MSCI ESG Research and Indices' products are widely used in the investment industry by pension funds, sovereign wealth funds, banks and other financial intermediaries, as well as financial advisors and high-net-worth individuals. Hedge funds and wealth managers also are showing increasing interest in ESG investments, the company noted.
"We look at ESG risk exposure, risk management and unmanaged risk on the one hand, and trends and opportunities on the other," said Martina Macpherson, head of MSCI ESG Research and Indices' marketing and commercial relationships.
She added that asset managers use the company's research insights for analysis and ratings at both the company and sector level. "We help investors align their values-based mandates with in-depth ESG investment analysis, and uncover risks and opportunities not always captured by traditional investment portfolio practices," Macpherson said.

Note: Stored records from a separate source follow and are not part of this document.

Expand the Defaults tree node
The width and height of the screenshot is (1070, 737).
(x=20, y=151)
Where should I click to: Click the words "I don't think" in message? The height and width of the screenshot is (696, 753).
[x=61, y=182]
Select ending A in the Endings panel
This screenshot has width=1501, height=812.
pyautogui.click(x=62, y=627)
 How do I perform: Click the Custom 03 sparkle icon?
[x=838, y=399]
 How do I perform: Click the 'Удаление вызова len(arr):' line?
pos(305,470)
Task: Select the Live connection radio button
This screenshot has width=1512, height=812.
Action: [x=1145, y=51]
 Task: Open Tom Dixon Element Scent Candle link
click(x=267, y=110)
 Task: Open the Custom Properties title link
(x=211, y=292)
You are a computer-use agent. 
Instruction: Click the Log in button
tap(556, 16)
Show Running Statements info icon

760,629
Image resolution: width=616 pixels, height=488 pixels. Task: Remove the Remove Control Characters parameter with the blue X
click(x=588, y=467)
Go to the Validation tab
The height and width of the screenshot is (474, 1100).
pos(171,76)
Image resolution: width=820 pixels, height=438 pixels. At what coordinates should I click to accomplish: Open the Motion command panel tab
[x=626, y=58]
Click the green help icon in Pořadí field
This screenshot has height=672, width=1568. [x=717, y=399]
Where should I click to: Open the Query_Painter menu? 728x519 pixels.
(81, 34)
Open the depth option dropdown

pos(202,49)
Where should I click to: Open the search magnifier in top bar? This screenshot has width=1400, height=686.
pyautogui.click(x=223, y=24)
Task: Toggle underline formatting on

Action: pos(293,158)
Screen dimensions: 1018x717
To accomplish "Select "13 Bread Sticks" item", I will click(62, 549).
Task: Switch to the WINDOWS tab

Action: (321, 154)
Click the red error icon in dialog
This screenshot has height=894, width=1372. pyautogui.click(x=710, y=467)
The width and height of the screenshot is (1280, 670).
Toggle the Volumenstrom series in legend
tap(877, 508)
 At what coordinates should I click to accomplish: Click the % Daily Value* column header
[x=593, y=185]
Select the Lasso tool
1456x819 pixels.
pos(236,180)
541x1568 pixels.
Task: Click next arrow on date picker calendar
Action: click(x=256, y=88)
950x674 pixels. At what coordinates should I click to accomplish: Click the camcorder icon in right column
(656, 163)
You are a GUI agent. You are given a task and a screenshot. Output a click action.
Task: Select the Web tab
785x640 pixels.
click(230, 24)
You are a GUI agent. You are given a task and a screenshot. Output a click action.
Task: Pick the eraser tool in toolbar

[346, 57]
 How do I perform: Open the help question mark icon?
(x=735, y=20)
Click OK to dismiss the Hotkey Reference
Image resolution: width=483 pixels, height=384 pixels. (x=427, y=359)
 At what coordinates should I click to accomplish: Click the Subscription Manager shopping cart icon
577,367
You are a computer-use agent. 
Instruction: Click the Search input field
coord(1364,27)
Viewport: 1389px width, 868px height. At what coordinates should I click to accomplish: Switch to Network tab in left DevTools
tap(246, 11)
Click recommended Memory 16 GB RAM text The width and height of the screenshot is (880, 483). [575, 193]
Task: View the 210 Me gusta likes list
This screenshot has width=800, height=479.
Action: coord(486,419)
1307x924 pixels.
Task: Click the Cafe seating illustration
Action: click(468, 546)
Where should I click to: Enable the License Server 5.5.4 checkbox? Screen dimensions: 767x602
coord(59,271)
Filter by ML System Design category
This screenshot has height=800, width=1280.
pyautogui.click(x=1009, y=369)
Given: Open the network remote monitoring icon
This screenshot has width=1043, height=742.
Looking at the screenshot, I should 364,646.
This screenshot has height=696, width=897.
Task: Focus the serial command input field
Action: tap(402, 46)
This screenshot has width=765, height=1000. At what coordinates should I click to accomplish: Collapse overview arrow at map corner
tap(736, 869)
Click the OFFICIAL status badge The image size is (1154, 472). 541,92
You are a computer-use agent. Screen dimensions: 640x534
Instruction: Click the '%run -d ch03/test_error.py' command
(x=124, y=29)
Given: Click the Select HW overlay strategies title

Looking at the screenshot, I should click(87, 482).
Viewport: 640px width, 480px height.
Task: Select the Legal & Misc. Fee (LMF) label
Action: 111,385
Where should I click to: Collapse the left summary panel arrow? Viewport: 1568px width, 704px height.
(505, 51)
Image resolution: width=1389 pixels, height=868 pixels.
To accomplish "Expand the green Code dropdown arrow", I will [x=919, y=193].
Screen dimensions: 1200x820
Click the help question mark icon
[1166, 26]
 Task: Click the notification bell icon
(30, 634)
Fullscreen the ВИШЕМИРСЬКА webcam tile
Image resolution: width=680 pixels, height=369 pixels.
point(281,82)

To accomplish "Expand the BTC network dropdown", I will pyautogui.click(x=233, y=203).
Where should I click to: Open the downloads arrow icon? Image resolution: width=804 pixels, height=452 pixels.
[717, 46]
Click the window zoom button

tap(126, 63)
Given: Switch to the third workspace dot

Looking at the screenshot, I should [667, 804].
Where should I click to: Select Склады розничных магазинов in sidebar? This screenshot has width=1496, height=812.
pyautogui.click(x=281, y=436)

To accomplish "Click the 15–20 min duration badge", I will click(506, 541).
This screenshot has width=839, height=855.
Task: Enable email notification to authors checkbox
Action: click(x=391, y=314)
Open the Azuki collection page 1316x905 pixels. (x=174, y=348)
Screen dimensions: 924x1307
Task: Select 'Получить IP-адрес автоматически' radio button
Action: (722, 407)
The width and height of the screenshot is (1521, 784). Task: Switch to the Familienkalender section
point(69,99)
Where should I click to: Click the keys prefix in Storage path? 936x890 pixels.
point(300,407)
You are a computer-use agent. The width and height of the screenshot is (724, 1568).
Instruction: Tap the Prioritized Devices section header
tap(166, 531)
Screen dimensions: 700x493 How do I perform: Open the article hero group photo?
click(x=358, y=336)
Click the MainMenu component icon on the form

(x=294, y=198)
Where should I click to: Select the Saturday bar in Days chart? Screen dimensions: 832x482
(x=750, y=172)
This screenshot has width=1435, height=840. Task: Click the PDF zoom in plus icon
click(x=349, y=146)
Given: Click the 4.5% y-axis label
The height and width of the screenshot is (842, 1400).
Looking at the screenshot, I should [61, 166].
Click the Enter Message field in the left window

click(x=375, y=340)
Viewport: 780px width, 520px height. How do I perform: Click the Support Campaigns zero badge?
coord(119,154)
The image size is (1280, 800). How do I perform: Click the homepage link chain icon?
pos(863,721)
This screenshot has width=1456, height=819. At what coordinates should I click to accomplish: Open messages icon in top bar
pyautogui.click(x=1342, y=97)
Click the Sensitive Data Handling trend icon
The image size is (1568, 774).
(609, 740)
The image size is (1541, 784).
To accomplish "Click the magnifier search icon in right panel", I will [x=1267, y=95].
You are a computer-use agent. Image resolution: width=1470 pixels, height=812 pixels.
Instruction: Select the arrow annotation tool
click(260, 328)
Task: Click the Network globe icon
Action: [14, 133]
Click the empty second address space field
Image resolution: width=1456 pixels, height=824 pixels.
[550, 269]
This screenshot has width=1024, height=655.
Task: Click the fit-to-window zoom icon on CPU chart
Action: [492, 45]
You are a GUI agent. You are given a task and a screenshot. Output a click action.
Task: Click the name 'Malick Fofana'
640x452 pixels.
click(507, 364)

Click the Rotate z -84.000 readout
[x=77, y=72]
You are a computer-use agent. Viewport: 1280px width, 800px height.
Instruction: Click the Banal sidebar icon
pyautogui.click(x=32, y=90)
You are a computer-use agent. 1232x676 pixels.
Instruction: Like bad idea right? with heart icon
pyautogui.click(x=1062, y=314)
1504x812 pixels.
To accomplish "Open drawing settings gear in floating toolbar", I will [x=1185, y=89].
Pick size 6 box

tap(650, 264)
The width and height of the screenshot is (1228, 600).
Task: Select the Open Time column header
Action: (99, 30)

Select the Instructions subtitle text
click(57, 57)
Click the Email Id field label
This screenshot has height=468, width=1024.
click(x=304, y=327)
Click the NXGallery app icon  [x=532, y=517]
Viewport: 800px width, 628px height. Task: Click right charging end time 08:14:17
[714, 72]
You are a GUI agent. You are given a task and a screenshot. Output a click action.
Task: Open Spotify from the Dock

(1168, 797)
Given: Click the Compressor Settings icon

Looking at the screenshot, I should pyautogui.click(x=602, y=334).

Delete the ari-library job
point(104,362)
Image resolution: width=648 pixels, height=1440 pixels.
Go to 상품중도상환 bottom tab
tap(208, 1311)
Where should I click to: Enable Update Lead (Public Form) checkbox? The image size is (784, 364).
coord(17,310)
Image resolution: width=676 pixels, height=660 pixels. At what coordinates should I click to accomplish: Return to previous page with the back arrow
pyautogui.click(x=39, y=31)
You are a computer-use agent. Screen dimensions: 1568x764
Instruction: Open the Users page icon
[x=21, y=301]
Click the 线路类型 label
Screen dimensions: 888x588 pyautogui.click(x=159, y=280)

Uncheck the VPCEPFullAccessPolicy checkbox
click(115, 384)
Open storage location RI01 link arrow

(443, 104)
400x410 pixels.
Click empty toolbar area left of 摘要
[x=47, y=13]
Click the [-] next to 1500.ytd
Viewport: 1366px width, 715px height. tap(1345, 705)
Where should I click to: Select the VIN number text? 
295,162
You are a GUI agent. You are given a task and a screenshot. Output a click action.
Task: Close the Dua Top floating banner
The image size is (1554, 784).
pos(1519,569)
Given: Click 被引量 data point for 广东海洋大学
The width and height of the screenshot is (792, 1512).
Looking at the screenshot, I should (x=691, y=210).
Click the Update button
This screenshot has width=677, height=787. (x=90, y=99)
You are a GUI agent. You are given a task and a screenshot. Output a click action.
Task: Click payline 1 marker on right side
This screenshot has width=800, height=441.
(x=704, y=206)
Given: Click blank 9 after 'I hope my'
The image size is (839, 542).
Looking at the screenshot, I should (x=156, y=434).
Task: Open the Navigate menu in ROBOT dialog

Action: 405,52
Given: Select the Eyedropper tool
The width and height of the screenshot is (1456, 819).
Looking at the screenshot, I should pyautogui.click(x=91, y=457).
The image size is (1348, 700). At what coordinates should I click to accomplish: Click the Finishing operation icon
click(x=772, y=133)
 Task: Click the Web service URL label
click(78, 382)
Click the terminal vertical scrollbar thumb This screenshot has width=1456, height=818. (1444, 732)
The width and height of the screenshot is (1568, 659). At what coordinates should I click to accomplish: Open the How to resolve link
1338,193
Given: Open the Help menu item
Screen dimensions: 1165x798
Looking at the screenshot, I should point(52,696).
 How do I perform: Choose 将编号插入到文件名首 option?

"They [investors] are looking at both the values side as well as the financial dimensions of ESG investments," Friedman said, "so they can gain a competitive edge and find better ways to integrate ESG factors into their investment decisions in order to identify new opportunities for alpha performance."
According to the conference panelists, investors are demanding more precise ways to screen potential ESG investments over and beyond traditional means. In response, MSCI ESG Research and Indices is broadening the scope of their activities worldwide.
The firm's MSCI ESG Research team currently has 130 specialists--including 85 dedicated ESG research analysts--located in 13 offices worldwide. MSCI ESG IVA, which effectively supports ESG integration into portfolio analysis, currently covers more than 2,000 companies, and MSCI ESG plans to increase that to 6,000 companies next year. Eventually, it wants to add a fixed-income component.
Hewson Baltzell, who heads the company's product development team, said MSCI ESG Research and Indices' model derived from the legacy of sustainable investing research firms KLD Research & Analytics, Innovest Strategic Value Advisors, and RiskMetrics (formerly the Investor Responsibility Research Center). Through various acquisitions, all of these are now under the MSCI umbrella. As a result, the company says, it's the only major index provider with a global, dedicated in-house ESG research business unit.
MSCI ESG Indices comprise five main categories:
* Best-in-class companies with high ESG ratings relative to sector peers.
* Values-based indices including socially-responsible companies with ESG ratings that exclude companies involved in particular industries such as tobacco, nuclear power or genetically modified organisms. These indices also include companies compatible with particular religious values, for example, Catholic or Islamic beliefs.
* The universal owner category includes companies that comply with global norms of corporate behavior. Apt to be excluded are producers of controversial weapons or companies engaging in serious human rights violations.
* Environmental indices reflecting big themes including renewable energy, clean technology, and green building.
* Custom indices based on particular ESG requirements specified by clients.
Linda-Eling Lee, global head of MSCI ESG IVA research, said the firm's ratings aim to uncover medium- and long-term risks in order to identify winners and losers in the ESG sphere. The BP oil spill in the Gulf of Mexico is a prime example.
"BP was rated highly by many index providers, but its health and safety record was actually low," Lee noted. "So we removed the company from our then-legacy KLD index back in 2007."
But many companies hide or don't fully disclose information, she said. "There's not going to be full transparency necessarily all the time. You can't be right on every single company."